** WHAT IS EXPECTED **
Give again the entries below exactly, beginning at the first line and ending at the line with "nedostajati.. (124, 2022)".

** DATASET RECORDS **
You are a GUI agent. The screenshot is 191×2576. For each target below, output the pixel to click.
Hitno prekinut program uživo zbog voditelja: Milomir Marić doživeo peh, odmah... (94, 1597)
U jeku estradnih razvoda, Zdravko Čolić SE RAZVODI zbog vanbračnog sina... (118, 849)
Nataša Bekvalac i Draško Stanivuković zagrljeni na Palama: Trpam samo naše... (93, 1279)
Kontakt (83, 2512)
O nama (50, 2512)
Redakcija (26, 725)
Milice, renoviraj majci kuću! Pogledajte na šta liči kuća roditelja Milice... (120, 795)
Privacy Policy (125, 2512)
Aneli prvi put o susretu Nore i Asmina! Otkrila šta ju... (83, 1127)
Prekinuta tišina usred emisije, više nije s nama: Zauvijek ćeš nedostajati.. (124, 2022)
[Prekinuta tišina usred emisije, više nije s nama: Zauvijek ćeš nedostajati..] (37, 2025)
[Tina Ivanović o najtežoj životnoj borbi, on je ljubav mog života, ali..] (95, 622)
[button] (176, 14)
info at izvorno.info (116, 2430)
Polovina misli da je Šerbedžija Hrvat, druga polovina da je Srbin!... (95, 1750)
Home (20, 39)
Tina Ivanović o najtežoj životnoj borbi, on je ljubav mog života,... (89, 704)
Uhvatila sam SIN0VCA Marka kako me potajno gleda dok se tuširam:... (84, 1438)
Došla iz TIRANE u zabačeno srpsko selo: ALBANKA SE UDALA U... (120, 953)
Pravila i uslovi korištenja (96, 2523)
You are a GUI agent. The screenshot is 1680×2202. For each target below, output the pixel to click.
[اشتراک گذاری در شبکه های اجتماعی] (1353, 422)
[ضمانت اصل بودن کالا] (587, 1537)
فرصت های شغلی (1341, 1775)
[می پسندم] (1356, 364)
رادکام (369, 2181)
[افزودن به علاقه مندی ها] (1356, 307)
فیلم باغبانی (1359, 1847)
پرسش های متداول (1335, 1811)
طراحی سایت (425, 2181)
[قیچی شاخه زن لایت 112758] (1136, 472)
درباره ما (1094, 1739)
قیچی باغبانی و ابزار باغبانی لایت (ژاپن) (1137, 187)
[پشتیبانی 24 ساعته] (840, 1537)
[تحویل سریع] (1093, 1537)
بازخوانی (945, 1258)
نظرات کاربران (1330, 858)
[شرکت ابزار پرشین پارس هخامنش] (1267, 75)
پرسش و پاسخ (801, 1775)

** ANSWER SPACE **
You are a GUI agent. The screenshot is 191×2576. For each target below, output the pixel to click.
Hitno prekinut program uživo zbog voditelja: Milomir Marić doživeo peh, odmah... (94, 1597)
U jeku estradnih razvoda, Zdravko Čolić SE RAZVODI zbog vanbračnog sina... (118, 849)
Nataša Bekvalac i Draško Stanivuković zagrljeni na Palama: Trpam samo naše... (93, 1279)
Kontakt (83, 2512)
O nama (50, 2512)
Redakcija (26, 725)
Milice, renoviraj majci kuću! Pogledajte na šta liči kuća roditelja Milice... (120, 795)
Privacy Policy (125, 2512)
Aneli prvi put o susretu Nore i Asmina! Otkrila šta ju... (83, 1127)
Prekinuta tišina usred emisije, više nije s nama: Zauvijek ćeš nedostajati.. (124, 2022)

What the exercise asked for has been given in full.